> **Given request**
Reproduce word for word the portion of the text on clay and mud structures between "Wattle and Daub" and "and insects proliferation.", inclusive.

> **Selected extract**
----------------

CLAY or MUD STRUCTURES Part - 2



THREE: JOINTS OF MUD, DAUBING AND PLASTERS

Wattle and Daub construction

In locations where building stones or wood and grass products (bamboo, Cain, long straws) are available, Mud has been used as joint filler, daubing, layering or plastering material. In Himalayan range stone boulders have been used for creating walls. These were internally and superficially packed with mud or plastered. (Though the boulder walls, in spite of packing and joint filling remain unstable in earthquakes -are now banned.) In stone masonry the joint filling or external packing (lining) with mud, stops cold winds, rain-water penetration and insects proliferation.


Mud packed stone wall

Clay daubing is mud plaster over woven mats of bamboo, grasses etc. fixed over frames. Similarly wood, metal and other lattices are used to hold a layer of mud. This method creates, comparatively a thinner, and so a lighter wall structure. The framing structure provides the load-bearing capacity and lateral stability. Often inner partitions of Mud wall houses are made by this method.

----------------

> **Listed records**
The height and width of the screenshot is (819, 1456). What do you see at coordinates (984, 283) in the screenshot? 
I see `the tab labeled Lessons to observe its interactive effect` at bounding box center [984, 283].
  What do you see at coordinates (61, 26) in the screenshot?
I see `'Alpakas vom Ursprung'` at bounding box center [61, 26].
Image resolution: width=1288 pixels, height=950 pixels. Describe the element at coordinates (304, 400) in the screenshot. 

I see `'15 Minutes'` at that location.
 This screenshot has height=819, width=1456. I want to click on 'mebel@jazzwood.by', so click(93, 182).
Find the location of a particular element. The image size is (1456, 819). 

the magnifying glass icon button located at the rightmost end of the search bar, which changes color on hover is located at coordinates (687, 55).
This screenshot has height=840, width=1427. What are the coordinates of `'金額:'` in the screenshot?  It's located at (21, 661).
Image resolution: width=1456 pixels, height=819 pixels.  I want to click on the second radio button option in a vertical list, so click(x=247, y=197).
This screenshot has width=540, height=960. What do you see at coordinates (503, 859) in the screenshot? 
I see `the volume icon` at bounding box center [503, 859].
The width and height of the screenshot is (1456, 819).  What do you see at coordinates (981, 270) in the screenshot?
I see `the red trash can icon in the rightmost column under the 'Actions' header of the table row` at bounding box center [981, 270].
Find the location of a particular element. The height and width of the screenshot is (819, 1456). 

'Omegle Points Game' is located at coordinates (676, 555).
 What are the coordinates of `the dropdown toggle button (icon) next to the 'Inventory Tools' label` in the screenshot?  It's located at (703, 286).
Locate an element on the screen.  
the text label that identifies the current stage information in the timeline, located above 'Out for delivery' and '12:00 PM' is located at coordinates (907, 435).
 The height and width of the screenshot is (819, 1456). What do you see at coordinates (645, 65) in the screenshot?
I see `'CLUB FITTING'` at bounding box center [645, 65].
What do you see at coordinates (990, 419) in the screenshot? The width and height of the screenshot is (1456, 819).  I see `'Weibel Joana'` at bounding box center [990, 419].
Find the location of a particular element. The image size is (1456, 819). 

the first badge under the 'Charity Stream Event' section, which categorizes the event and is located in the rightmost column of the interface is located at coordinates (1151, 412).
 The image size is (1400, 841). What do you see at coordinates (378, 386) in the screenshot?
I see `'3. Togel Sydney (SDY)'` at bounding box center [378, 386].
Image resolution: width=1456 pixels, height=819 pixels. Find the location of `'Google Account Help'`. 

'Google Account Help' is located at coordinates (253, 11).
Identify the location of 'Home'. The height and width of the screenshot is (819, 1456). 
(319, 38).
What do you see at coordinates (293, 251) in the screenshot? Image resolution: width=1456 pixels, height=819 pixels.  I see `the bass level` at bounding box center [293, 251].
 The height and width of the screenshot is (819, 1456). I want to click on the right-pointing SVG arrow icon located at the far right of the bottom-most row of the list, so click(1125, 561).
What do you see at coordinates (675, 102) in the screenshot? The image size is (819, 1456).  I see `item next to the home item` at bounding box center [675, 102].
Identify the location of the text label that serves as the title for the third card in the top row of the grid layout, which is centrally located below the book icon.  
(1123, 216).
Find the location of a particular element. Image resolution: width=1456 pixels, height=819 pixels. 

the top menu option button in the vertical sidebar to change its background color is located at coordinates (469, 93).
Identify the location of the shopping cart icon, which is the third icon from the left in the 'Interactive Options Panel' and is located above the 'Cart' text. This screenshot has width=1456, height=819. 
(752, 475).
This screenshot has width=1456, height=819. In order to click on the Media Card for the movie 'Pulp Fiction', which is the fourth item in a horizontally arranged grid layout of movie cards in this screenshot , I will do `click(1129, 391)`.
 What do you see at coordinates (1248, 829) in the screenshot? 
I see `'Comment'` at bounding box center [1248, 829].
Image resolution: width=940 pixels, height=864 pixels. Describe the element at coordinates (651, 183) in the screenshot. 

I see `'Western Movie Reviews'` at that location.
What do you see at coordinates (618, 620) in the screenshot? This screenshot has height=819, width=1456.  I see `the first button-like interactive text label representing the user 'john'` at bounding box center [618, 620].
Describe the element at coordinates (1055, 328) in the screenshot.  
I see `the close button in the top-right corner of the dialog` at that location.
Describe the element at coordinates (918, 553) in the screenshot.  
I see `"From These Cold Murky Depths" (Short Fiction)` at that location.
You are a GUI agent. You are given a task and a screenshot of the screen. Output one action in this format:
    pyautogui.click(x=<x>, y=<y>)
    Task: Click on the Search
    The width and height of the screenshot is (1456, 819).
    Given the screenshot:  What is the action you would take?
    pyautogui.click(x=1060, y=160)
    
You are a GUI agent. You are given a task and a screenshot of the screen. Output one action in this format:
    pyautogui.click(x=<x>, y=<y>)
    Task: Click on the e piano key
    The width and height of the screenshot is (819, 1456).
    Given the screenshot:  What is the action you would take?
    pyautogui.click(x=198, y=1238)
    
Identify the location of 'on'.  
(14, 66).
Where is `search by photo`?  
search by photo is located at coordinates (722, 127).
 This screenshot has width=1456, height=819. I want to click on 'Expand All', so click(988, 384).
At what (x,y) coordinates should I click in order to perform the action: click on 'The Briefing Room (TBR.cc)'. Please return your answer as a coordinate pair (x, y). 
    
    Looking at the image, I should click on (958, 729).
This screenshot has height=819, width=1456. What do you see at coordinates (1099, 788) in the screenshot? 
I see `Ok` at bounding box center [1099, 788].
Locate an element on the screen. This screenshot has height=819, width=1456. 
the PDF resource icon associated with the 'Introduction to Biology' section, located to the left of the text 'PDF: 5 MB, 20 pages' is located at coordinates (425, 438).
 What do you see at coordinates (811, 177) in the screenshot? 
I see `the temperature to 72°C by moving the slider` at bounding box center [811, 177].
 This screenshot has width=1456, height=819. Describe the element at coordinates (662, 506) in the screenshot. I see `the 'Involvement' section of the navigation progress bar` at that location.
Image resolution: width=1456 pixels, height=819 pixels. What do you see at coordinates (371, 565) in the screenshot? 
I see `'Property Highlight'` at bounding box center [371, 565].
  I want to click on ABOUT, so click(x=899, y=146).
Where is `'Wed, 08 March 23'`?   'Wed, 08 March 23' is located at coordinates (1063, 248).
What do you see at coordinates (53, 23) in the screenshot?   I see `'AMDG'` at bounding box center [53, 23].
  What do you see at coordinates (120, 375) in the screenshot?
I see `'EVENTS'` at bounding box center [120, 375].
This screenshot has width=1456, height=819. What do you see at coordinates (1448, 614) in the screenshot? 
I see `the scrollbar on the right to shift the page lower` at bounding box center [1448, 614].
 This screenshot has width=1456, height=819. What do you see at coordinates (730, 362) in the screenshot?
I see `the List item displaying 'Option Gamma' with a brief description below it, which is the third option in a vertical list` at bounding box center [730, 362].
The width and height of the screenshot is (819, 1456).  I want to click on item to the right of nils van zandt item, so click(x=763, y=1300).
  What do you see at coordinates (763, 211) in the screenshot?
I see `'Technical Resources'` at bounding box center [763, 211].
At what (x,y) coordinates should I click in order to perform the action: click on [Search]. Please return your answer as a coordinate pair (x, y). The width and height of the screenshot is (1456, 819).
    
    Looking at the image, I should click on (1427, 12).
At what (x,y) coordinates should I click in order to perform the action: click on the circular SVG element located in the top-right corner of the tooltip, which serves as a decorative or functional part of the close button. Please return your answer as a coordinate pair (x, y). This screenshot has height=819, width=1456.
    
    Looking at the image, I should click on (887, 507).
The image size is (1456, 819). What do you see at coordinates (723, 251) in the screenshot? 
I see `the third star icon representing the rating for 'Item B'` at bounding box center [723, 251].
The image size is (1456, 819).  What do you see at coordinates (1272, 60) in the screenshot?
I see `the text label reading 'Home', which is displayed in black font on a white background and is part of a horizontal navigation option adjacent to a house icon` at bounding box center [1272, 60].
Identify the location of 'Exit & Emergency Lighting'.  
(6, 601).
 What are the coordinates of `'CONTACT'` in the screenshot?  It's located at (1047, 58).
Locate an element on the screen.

----------------

> **Exercise solution**
Wattle and Daub construction

In locations where building stones or wood and grass products (bamboo, Cain, long straws) are available, Mud has been used as joint filler, daubing, layering or plastering material. In Himalayan range stone boulders have been used for creating walls. These were internally and superficially packed with mud or plastered. (Though the boulder walls, in spite of packing and joint filling remain unstable in earthquakes -are now banned.) In stone masonry the joint filling or external packing (lining) with mud, stops cold winds, rain-water penetration and insects proliferation.